The list of initiatives is certainly not exhaustive. Some initiatives may not be found using this method, or the keywords used. So only a trend can be shown, a tendency to how popular, or known, or important the concept is in Germany. And the tendency is quite clear that this way of looking at things is still not well known and hardly used in societal initiatives in Germany. Also, the local reference is not very pronounced, since most initiatives are active on a national level. It is possible, however, that it is precisely the small, local initiatives that are not well represented on the Internet and therefore fall through the cracks in this analysis.
Of course, the whole thing raises many other questions. (What) would it help to increasingly disseminate the concept of biocultural diversity with its holistic approach in Germany? What would it change and who or what would it benefit? Can the same questions be asked for other European countries? What is the situation there so far? These and other questions will keep me busy for a while. I will report more in due course.
Quellen/Sources
Elands, B.H.M., van Koppen, C.S.A.. (2012) Biocultural diversity in the Netherlands: from ecologically noble savages towards biocultural creatives. In: Arts B., van Bommel S., Ros-Tonen M., Verschoor G. (eds) Forest-people interfaces. Wageningen Academic Publishers, Wageningen.

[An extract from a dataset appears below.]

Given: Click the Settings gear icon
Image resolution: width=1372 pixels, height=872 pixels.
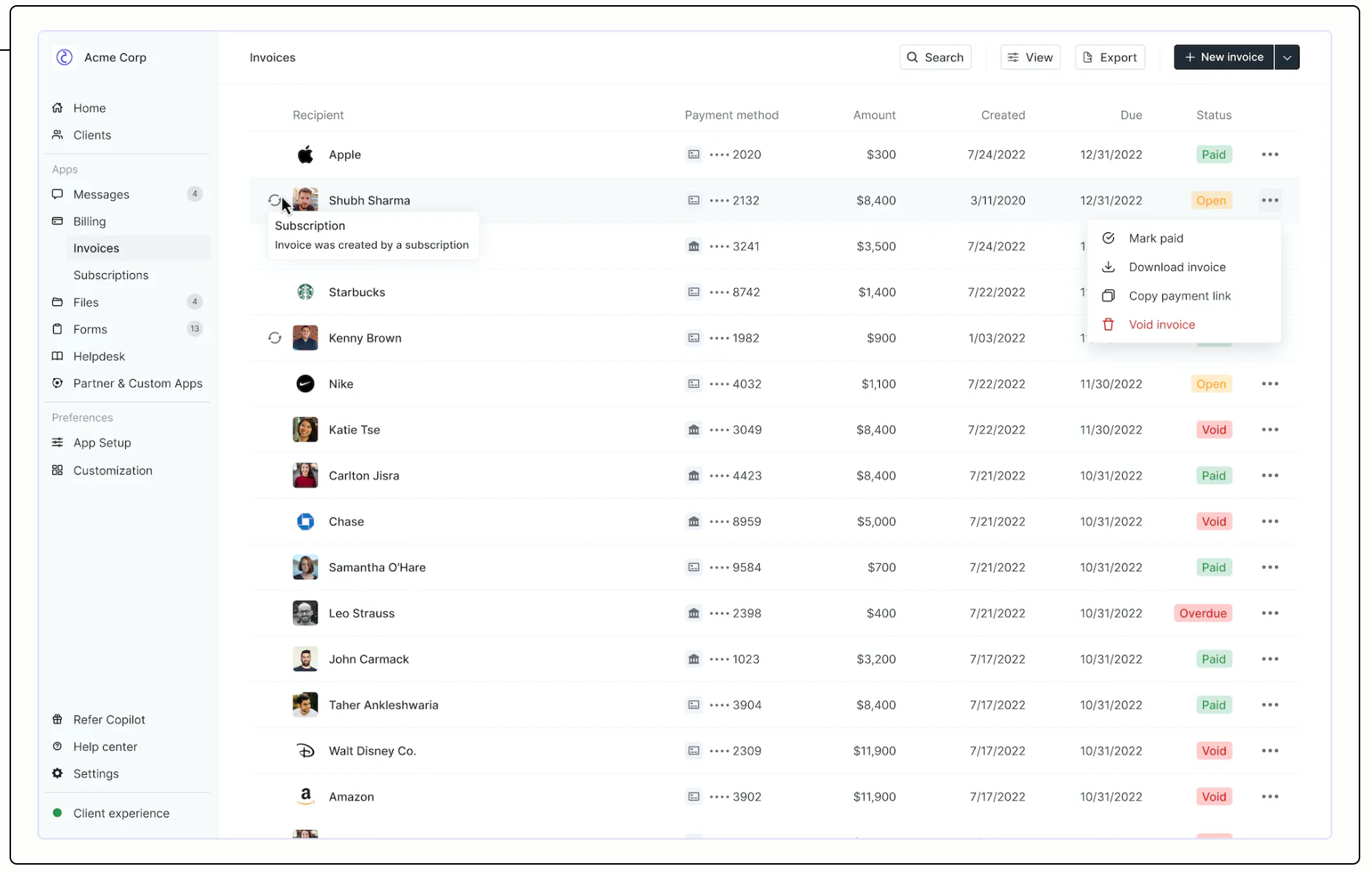Looking at the screenshot, I should tap(57, 773).

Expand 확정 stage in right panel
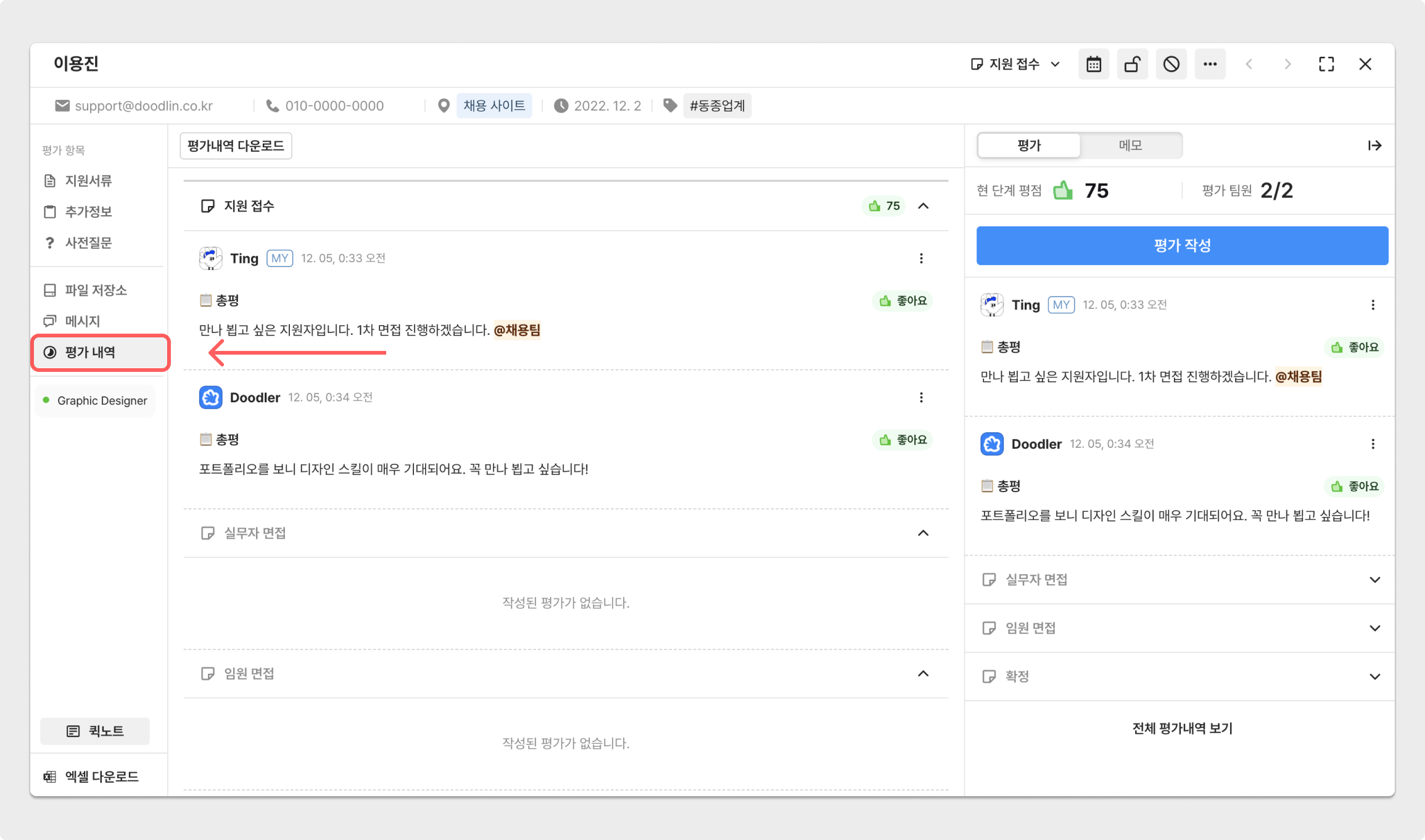(x=1374, y=677)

Elands, B.H.M., Wiersum, K.F., Buijs, A.E. et al. (2015) Policy interpretations and manifestation of biocultural diversity in urbanized Europe: conservation of lived biodiversity. Biodivers Conserv 24, p. 3347–3366.
Hong, S.K. (2014) Philosophy and Background of Biocultural Landscapes. In: Hong SK., Bogaert J., Min Q. (eds) Biocultural Landscapes. Springer, Dordrecht.
Maffi, L. (2007) Biocultural diversity and sustainability. In Jules Pretty et al. (eds.) The SAGE Handbook of Environment and Society, Sage, UK. p. 267-277.
Sterling, E.J., Filardi, C., Toomey, A. et al. (2017) Biocultural approaches to well-being and sustainability indicators across scales. Nat Ecol Evol 1, p. 1798–1806.